Pada tahun 1954 pendidikannya berlanjut dengan masuk ke sekolah menengah pertama, yang pada saat itu ia tidak naik kelas. Lalu ibunya mengirimnya ke Yogyakarta untuk meneruskan pendidikan.

Setelah lulus dari SMP pada tahun 1957, Gus Dur memulai pendidikan muslim di sebuah Pesantren yang bernama Pesantren Tegalrejo di Kota Magelang. Pada tahun 1959 ia pindah ke Pesantren Tambakberas di Kota Jombang. Sementara melanjutkan pendidikanya, ia juga menerima pekerjaan pertamanya sebagai seorang guru yang nantinya sebagai kepala sekolah madrasah.  Bahkan ia juga bekerja sebagai jurnalis Majalah Horizon serta Majalah Budaya Jaya.

Pada tahun 1963, ia menerima beasiswa dari Kementrian Agama untuk melanjutkan pendidikan di  Universitas Al-Azhar di Kairo, Mesir. Ia pergi ke Mesir pada November tahun 1963. Universitas memberitahu Gus Dur untuk mengambil kelas remedial sebelum belajar bahasa Arab dan belajar islam. Meskipun mahir berbahasa Arab, ia tidak mampu memberikan bukti bahwa sesungguhnya ia mahir berbahasa Arab. Ia pun terpaksa harus mengambil kelas remedial.

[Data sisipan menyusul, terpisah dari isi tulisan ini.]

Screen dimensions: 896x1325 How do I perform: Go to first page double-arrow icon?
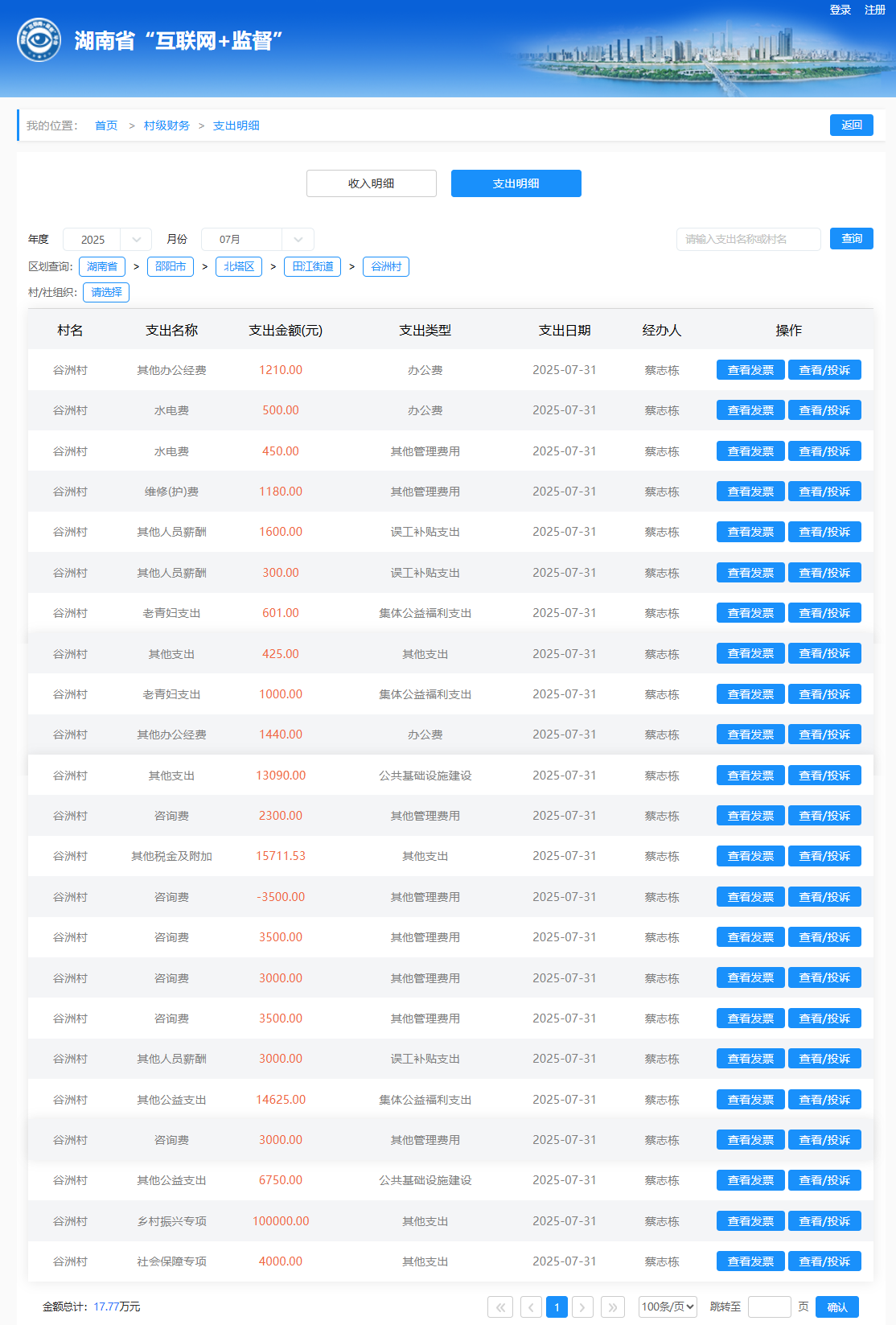500,1307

Pada tahun 1964 Gus Dur sangat menikmati kehidupannya di Mesir.  Ia menikmati hidup dengan menonton film Eropa dan Amerika, dan juga menikmati menonton sepakbola. Gus Dur juga terlibat dengan Asosiasi  Pelajar Indonesia dan menjadi jurnalis majalah dari asosiasi tersebut. Akhirnya ia berhasil lulus dari kelas remedialnya pada akhir tahun. Pada tahun 1965 ia memulai belajar ilmu Islam dan juga bahasa Arab. Namun Gus Dur kecewa dan menolak metode belajar dari universitas karena ia telah mempelajari ilmu yang diberikan.

Di Mesir, Gus Dur bekerja di Kedutaan Besar Indonesia. Namun pada saat ia bekerja peristiwa Gerakan 30 September (G 30 S) terjadi. Upaya pemberantasan komunis dilakukan di Jakarta dan yang menangani saat itu adalah Mayor Jendral Suharto. Sebagai bagian dari upaya tersebut.  Gus Dur diperintahkan untuk melakukan investigasi terhadap pelajar universitas dan memberikan laporan kedudukan politik mereka. Ia menerima perintah yang ditugaskan menulis laporan.

Akhirnya ia mengalami kegagalan di Mesir. Hal ini terjadi karena Gus Dur tidak setuju akan metode pendidikan di universitas dan pekerjaannya setelah G 30 S sangat mengganggu dirinya. Pada tahun 1966 ia harus mengulang pendidikannya. Namun pendidikan pasca sarjana Gus Dur diselamatkan oleh beasiswa di Universitas Baghdad. Akhirnya ia pindah menuju Irak dan menikmati lingkungan barunya. Meskipun pada awalnya ia lalai, namun ia dengan cepat belajar. Gus Dur juga meneruskan keterlibatannya dengan Asosiasi Pelajar Indonesia dan sebagai penulis majalah Asosiasi tersebut.